Re: Thread implementations...

Albert D. Cahalan (acahalan@cs.uml.edu)
Thu, 25 Jun 1998 09:47:38 -0400 (EDT)


Dave Wragg writes:
> "Albert D. Cahalan" <acahalan@cs.uml.edu> writes:
>> Dave Wragg writes:

>>> should be easier than making CLONE_PID work properly, which would
>>> require the same sorts of changes plus adding thread IDs and some new
>>> syscalls).
>>
>> Maybe CLONE_PID ought to be your CLONE_MINOR. It would be very good
>> to kill the current CLONE_PID, since /proc can not handle it.
>> Let's think of /proc as having thread ID directories, not process ID
>> directories. The process ID is equal to the thread ID of the manager
>> thread. We just need a way to tell procps that not all threads in /proc
>> are manager threads, perhaps with /proc/$TID/threads files.
>
> This appears easy enough to do. The procfs code just has to omit minor
> threads from the normal process listing, and put them in the directory
> of the leader thread instead.

It is better to avoid that, because it is unnecessarily complicated.
The existing CLONE_PID is simply bad. The concept isn't bad.
Solution: /proc has numeric directories, named by _thread_ ID.
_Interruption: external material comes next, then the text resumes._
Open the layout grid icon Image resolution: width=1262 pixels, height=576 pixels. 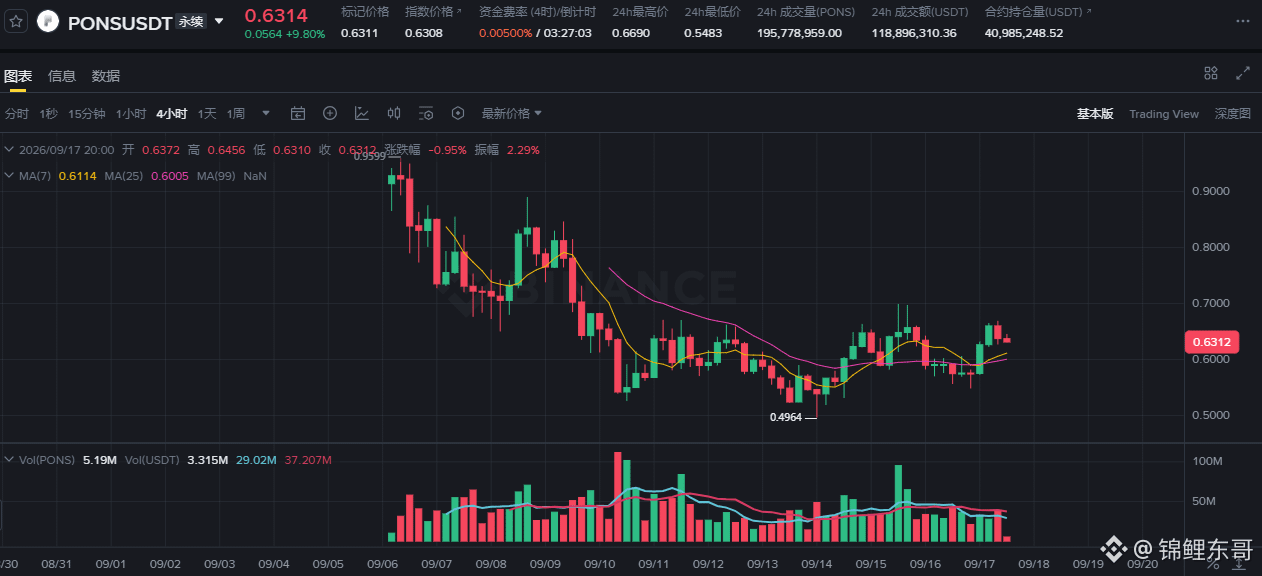[1211, 73]
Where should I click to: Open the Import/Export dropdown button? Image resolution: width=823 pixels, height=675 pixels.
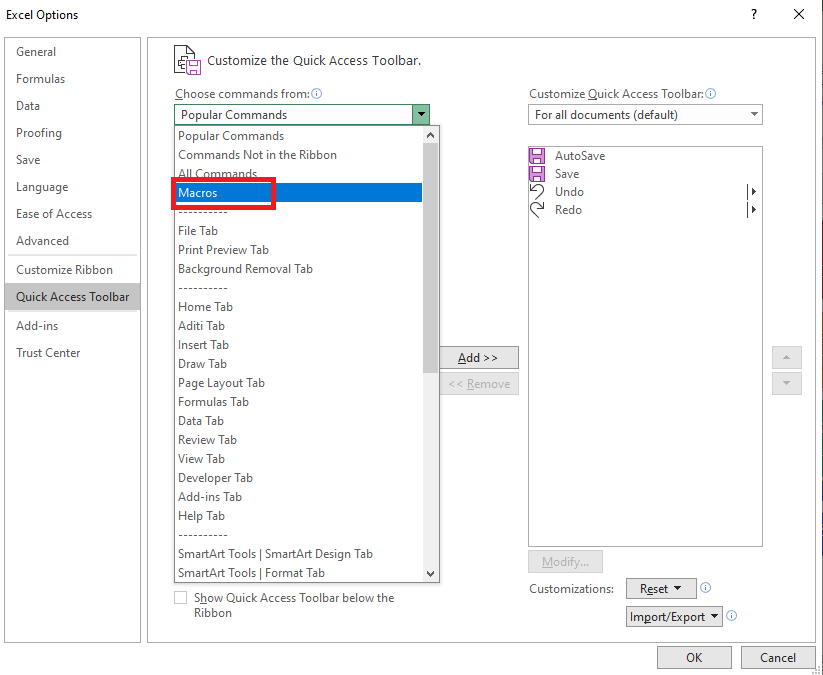point(674,617)
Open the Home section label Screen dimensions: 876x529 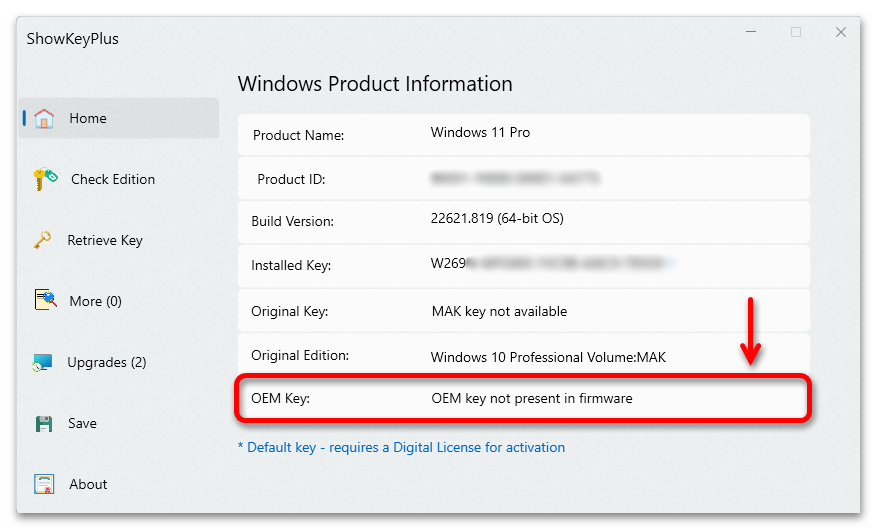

Example: We have process 10, which is a normal process. Like all
processes, it has a manager thread with a TID equal to the PID.
This process becomes multithreaded. We get something like this:

/proc/10 original thread, now the manager. PID==TID
/proc/13 thread 13 (system-wide numer) has PID 10 also
/proc/42 another thread with PID 10
/proc/78 another thread with PID 10

>> I think CLONE_PID doesn't look so impossible if you redefine the
>> contents of /proc as thread directories.
>
> In principle completing CLONE_PID is not much more work than what I'm
> doing. However, for every place where the kernel exposes a pid to
> userspace, somene will need to consider whether a thread equivalent is
> needed and if so write the code. Which sounds like a lot of trouble
> for something we can do perfectly well without.

You planned to fix signal handling, right? With that and the stuff
you already wrote, I'd say you have a working CLONE_PID. The current
CLONE_PID looks like bad news for security and hasn't been useful.
I would suggest that you just recycle the CLONE_PID name and bit.